• [About this exercise]: Every line from the one with "Task: Open the Group selection dropdown" through the end of the material below, both ends included, should be transcribed exactly, without pictures.

--------

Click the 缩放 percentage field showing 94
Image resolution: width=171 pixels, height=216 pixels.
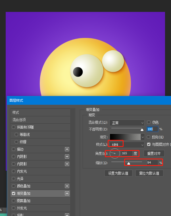point(152,162)
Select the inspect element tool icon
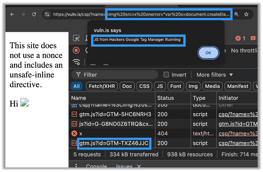 point(77,38)
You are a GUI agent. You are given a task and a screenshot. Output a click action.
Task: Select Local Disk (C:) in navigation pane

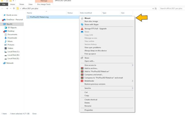pyautogui.click(x=14, y=51)
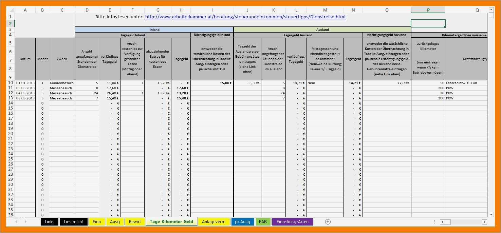
Task: Open the Einn-Ausg-Arten sheet
Action: (x=292, y=221)
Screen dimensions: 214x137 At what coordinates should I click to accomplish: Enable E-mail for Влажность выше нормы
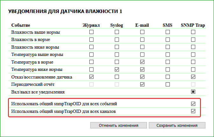[142, 32]
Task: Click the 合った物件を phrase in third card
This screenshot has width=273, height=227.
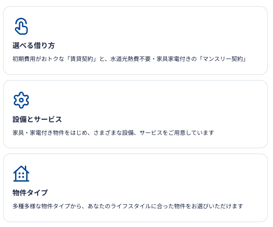Action: [174, 206]
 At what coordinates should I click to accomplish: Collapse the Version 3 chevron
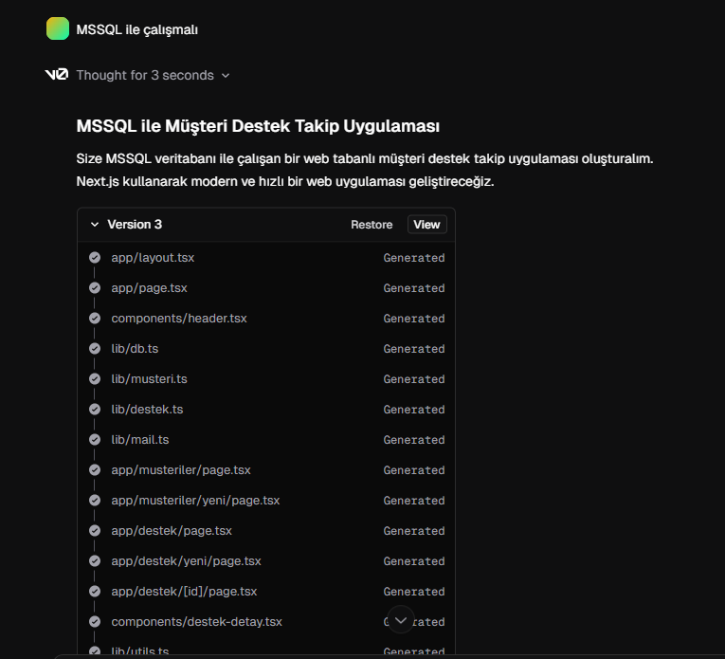tap(95, 225)
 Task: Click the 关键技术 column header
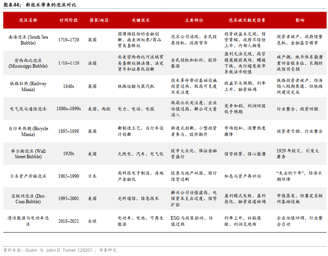141,20
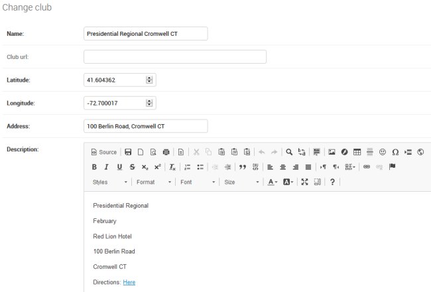
Task: Maximize the editor with the fullscreen icon
Action: click(305, 182)
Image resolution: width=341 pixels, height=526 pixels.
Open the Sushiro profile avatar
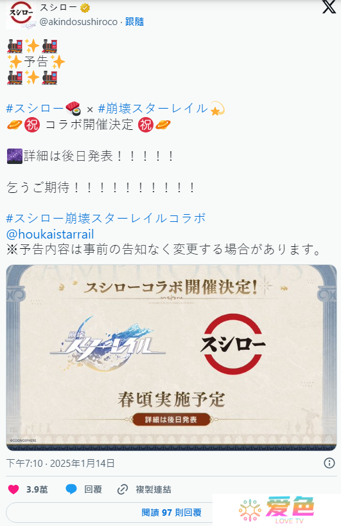(21, 15)
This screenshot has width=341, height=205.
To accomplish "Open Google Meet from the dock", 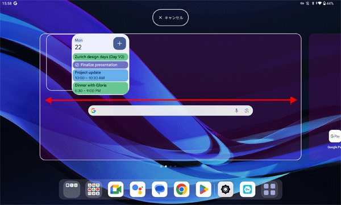I will [115, 189].
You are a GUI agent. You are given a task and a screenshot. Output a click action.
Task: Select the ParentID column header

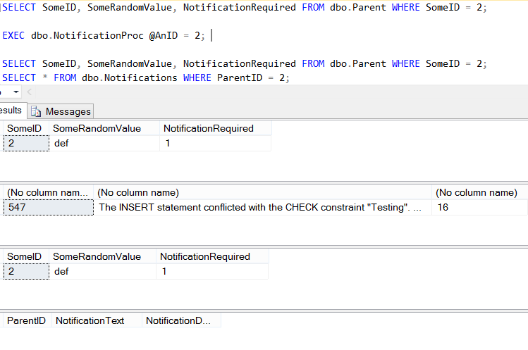click(27, 320)
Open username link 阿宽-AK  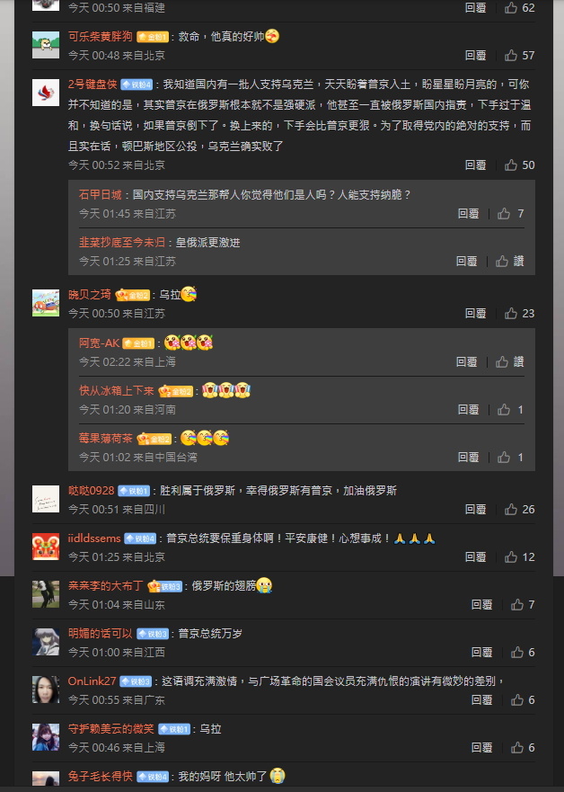point(100,343)
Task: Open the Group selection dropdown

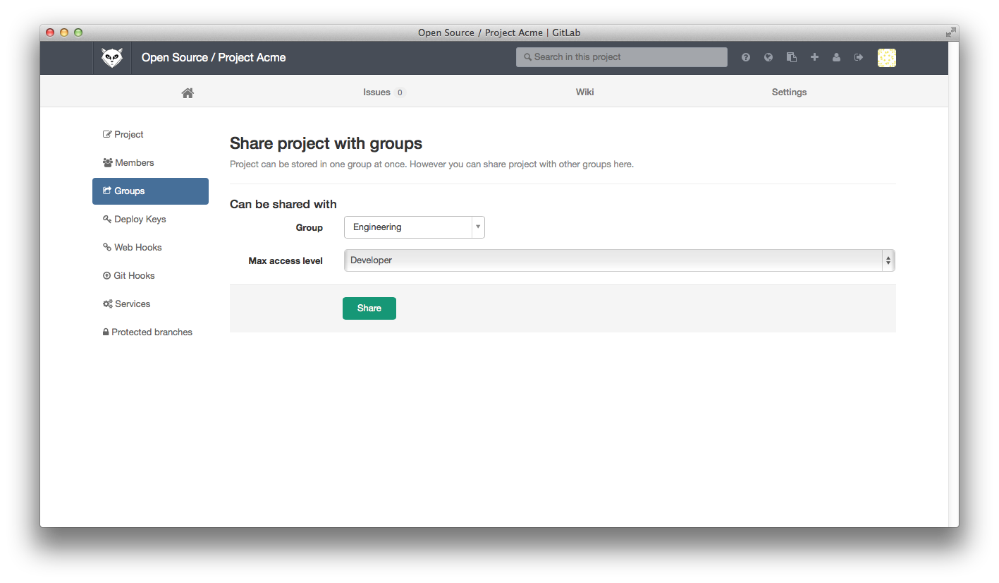Action: (478, 227)
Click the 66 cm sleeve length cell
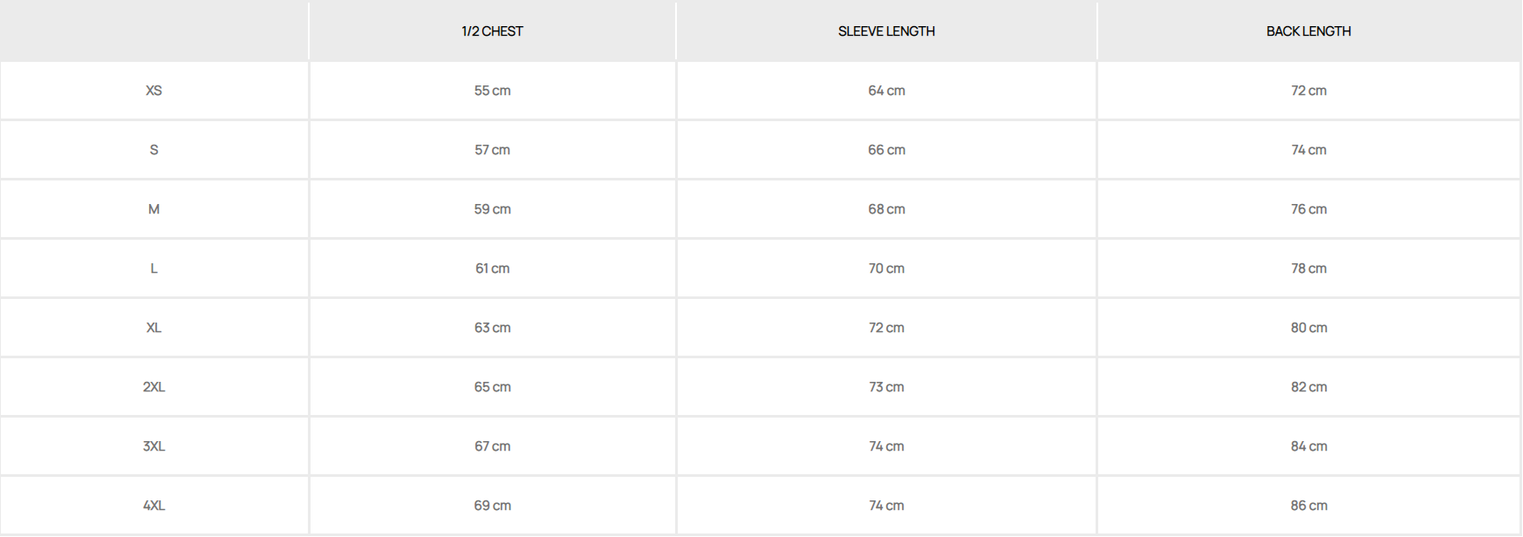The image size is (1523, 537). click(886, 150)
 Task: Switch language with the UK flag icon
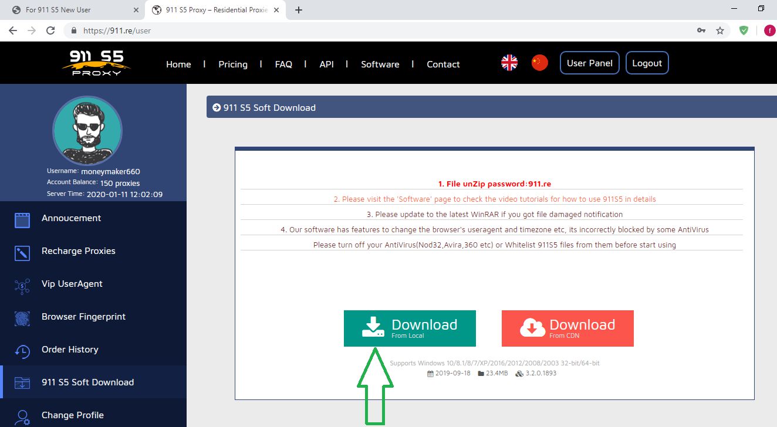click(509, 63)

--------

• [Answer box]:
Task: Open the Group selection dropdown

Action: (478, 227)
Click the 66 cm sleeve length cell
The image size is (1523, 537). click(886, 150)
 Task: Switch language with the UK flag icon
click(509, 63)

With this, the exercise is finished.